I do believe that the genre reached its peak before the First World War.
The romantic view would be that nomads are wonderful people, better than us; they care about the environment.
I think a lot of writers are unrealistic about having their books translated into film.
I’m not one of those true writers who can’t bear not to be writing. Yet it’s one of the most important things in my life.
I love the desert and its incomparable sense of space.
I try to factor solitude into my life because more and more, that’s becoming a very precious and rare commodity.
When I was young, I thought I wouldn’t be a good mother.
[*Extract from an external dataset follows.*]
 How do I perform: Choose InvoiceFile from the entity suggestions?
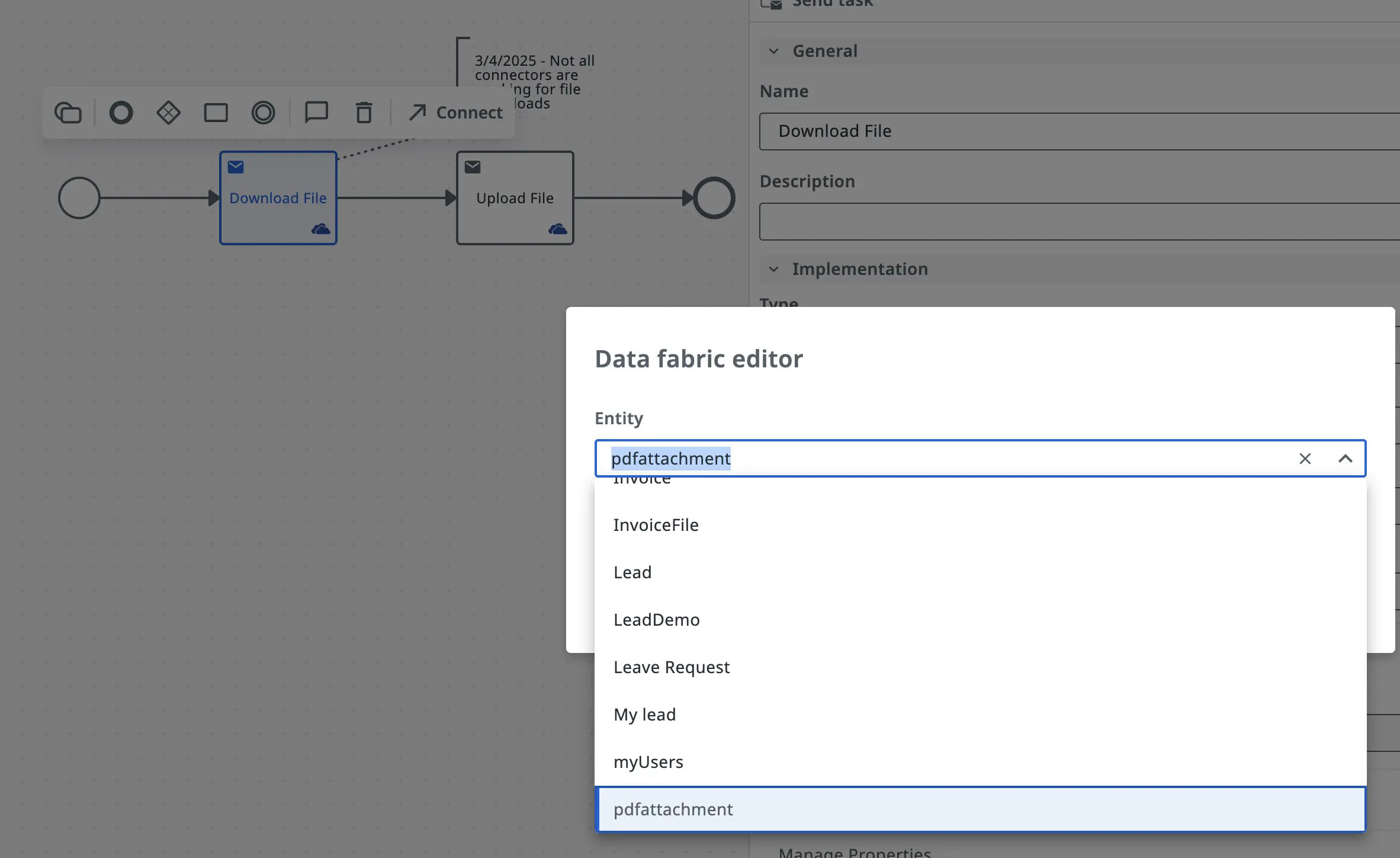click(656, 524)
Now I think I would be, but I’m too long in the tooth.
The idea of finding things out, I hope that will stay with me until I drop.
That odd idea that one person can go to a foreign part and in this rather odd voice describe it to the folks back home doesn’t make much sense in the post-colonial world.
I don’t want to be bored; I don’t want to be with someone I don’t respect.
I think people are frightened by different things, so I don’t see myself as particularly courageous.
At the age of 25, I gave up my study of Japanese language and culture at university in Brisbane and moved to the town of Alice Springs.
As you get older, you do just get tired.
The agricultural revolution transformed the earth and changed the fate of humanity. It produced an entirely new mode of subsistence, which remains the foundation of the global economy to this day.
You can trick yourself into doing things by doing it one step at a time and never letting yourself see the overall picture.
Camels are wonderful animals. Witty, intelligent and sensitive.
I just don’t see myself as a travel writer. I can’t. I don’t.
Its highest point was The Worst Journey in the World. Then you see this decline, and this harking back, using the 19th-century form when we’re not in the 19th century. That way of writing a book about the world out there – you just can’t do it anymore.
You really can expand the boundaries of your life and do risky things and prove yourself by doing them.
Much of the time I’m an introvert, by choice spending a lot of time on my own. I suppose liking my solitude is part of a writer’s sensibility.
The desert is natural; when you are out there, you can get in tune with your environment, something you lose when you live in the city.
Never, never have a famous partner. It’s too complicated.
By taking to the road, we free ourselves of baggage, both physical and psychological. We walk back to our original condition, to our best selves.
In 10000 BC, all human beings were hunter-gatherers; by 1500 AD, 1 percent were hunter-gatherers. Less than .001 percent of people are hunter-gatherers today.
If you think of all the enduring stories in the world, they’re of journeys. Whether it’s ‘Don Quixote’ or ‘Ulysses,’ there’s always this sense of a quest – of a person going away to be tested, and coming back.